Activity:
Only the lines from the one with "Site web (169, 1301)" through the end of the material below belong in the reply; transcribe them exactly.

Provided entries below:

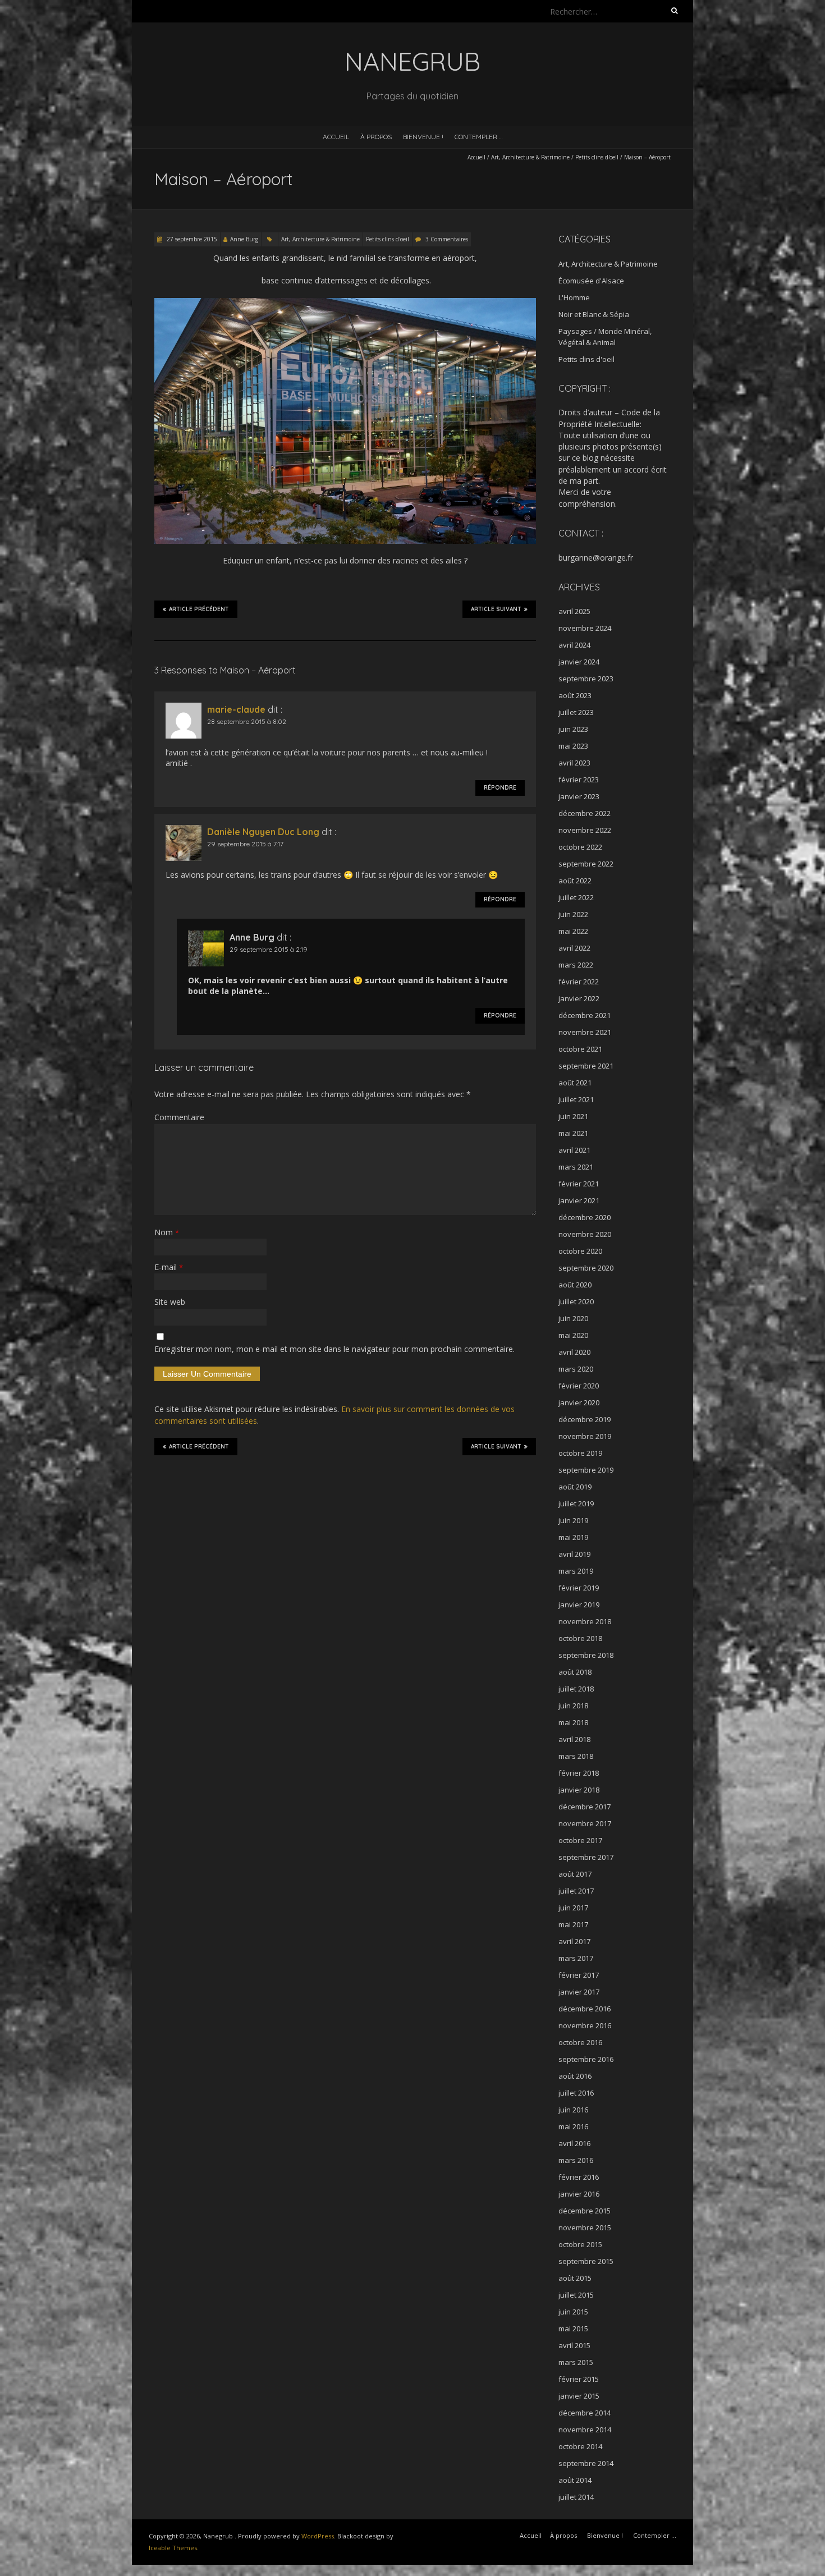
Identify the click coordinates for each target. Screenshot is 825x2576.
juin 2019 (573, 1520)
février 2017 (578, 1975)
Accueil (336, 136)
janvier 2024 (578, 662)
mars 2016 (575, 2160)
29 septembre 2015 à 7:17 (245, 844)
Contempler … (479, 136)
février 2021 (578, 1184)
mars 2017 (575, 1958)
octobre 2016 (580, 2042)
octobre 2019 (580, 1453)
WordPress (317, 2536)
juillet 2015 (576, 2295)
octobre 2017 (580, 1840)
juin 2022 (573, 914)
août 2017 (575, 1874)
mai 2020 (573, 1335)
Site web (169, 1301)
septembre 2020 (585, 1268)
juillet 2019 (576, 1503)
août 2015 (575, 2278)
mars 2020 (575, 1369)
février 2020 (578, 1386)
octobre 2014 (580, 2446)
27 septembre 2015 (191, 239)
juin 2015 (573, 2312)
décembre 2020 (584, 1217)
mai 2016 (573, 2126)
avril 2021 (574, 1150)
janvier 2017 (578, 1992)
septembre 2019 (585, 1470)
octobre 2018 (580, 1638)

End of Provided entries.

The answer:
Site web (169, 1301)
septembre 2020 (585, 1268)
juillet 2019 (576, 1503)
août 2015 (575, 2278)
mars 2020 (575, 1369)
février 2020 (578, 1386)
octobre 2014 (580, 2446)
27 septembre 2015 (191, 239)
juin 2015 (573, 2312)
décembre 2020 (584, 1217)
mai 2016 (573, 2126)
avril 2021 (574, 1150)
janvier 2017 (578, 1992)
septembre 2019 (585, 1470)
octobre 2018 (580, 1638)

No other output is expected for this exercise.